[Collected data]
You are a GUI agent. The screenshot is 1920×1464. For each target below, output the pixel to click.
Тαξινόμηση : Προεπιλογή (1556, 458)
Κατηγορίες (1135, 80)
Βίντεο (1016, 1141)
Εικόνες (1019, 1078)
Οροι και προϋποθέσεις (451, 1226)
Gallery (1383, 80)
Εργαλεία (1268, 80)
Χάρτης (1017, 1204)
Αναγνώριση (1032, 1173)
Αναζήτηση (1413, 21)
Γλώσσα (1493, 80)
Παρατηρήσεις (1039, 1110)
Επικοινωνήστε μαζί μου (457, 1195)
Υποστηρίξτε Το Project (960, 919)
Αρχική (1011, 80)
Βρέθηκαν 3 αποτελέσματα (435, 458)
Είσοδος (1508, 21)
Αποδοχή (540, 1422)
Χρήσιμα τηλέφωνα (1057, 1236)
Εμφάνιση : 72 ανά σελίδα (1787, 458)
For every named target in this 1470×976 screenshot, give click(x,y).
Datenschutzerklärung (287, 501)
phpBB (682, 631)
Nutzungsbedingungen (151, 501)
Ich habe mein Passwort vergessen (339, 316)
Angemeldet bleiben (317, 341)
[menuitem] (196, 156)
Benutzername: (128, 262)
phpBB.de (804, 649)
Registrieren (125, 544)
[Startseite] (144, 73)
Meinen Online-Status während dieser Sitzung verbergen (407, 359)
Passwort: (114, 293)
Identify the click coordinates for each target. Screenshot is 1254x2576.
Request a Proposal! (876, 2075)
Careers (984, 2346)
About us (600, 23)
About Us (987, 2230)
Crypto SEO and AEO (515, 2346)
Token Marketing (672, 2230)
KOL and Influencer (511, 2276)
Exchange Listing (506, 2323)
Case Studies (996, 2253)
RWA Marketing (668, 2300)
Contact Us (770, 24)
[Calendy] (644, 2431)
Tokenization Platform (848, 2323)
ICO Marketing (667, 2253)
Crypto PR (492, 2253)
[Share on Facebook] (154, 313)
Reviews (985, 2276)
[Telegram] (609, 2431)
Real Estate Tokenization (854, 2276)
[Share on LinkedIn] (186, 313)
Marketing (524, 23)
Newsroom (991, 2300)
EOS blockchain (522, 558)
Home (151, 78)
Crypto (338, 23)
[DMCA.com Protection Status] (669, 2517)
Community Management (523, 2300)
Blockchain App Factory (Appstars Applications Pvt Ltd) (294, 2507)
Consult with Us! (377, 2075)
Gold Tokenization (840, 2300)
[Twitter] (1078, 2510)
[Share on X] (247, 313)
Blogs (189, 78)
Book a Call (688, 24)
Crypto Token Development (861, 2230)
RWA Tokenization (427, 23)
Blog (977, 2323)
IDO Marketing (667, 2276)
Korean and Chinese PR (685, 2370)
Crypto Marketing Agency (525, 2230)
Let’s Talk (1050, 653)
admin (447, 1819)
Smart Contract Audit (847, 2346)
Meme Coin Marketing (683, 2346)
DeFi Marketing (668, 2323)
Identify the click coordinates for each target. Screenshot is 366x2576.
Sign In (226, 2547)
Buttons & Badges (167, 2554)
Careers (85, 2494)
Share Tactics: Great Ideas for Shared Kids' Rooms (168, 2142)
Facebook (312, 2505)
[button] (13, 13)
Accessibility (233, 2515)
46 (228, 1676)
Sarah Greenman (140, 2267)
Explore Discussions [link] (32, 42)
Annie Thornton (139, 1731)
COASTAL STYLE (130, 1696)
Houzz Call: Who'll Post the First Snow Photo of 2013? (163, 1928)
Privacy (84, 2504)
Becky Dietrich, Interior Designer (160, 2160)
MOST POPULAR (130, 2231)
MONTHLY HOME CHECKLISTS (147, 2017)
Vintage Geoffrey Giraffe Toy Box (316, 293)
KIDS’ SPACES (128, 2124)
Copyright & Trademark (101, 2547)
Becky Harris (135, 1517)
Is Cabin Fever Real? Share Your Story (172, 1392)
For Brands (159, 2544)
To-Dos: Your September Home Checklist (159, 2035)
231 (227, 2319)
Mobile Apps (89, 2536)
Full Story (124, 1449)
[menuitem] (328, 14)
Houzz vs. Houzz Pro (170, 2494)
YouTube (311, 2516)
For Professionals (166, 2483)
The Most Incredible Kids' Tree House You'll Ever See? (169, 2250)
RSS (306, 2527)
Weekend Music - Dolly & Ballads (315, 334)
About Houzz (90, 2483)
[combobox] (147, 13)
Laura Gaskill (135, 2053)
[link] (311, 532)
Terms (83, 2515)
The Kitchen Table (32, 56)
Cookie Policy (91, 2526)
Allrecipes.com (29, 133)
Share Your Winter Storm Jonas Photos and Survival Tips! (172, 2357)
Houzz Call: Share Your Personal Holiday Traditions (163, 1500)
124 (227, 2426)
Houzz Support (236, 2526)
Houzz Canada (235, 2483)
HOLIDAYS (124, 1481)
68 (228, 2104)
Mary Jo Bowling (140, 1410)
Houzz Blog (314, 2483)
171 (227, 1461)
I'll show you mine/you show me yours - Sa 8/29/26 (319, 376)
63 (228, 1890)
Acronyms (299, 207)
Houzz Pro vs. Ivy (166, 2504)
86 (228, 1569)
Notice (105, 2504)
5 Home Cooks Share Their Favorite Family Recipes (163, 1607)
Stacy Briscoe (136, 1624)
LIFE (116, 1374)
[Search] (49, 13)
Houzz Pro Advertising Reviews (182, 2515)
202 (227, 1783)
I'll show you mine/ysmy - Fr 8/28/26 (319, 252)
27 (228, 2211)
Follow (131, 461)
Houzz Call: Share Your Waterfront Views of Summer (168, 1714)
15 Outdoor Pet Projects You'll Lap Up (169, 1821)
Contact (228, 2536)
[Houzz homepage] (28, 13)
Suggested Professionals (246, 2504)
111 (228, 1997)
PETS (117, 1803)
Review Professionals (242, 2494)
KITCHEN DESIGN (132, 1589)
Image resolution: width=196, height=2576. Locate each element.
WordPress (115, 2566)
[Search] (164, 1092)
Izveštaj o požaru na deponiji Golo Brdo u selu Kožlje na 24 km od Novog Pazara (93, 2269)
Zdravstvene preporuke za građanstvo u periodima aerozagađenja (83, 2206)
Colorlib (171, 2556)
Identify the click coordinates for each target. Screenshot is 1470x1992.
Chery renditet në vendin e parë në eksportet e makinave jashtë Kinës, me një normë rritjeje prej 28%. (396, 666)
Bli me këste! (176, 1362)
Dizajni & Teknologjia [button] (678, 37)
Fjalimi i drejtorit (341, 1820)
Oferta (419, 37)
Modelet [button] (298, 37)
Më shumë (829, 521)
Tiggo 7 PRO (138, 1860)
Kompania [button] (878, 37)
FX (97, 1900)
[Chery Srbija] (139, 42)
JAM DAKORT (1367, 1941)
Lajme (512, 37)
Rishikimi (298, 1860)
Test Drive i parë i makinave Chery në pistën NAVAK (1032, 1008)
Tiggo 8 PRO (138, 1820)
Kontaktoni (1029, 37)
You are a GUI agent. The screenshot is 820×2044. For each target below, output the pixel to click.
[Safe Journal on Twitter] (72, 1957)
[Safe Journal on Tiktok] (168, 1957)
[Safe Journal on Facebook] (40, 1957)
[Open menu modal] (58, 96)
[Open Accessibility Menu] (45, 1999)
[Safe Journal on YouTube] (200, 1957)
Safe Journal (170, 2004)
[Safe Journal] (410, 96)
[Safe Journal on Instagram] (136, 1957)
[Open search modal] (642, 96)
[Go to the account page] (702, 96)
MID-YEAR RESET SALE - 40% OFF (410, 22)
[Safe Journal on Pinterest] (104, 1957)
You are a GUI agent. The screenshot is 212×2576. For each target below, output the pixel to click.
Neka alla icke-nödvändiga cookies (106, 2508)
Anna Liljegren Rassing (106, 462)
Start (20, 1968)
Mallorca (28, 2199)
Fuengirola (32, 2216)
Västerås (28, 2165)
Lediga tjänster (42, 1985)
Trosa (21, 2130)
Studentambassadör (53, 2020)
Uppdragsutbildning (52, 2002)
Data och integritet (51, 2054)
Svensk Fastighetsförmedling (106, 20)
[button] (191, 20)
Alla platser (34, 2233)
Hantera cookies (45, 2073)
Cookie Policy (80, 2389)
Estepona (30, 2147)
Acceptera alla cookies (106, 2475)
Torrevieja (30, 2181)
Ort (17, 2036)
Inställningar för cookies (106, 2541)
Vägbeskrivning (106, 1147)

TASK – Please tally the lines in the data above containing the string "Story", and give the number alone.

REPLY TO THE EXERCISE – 2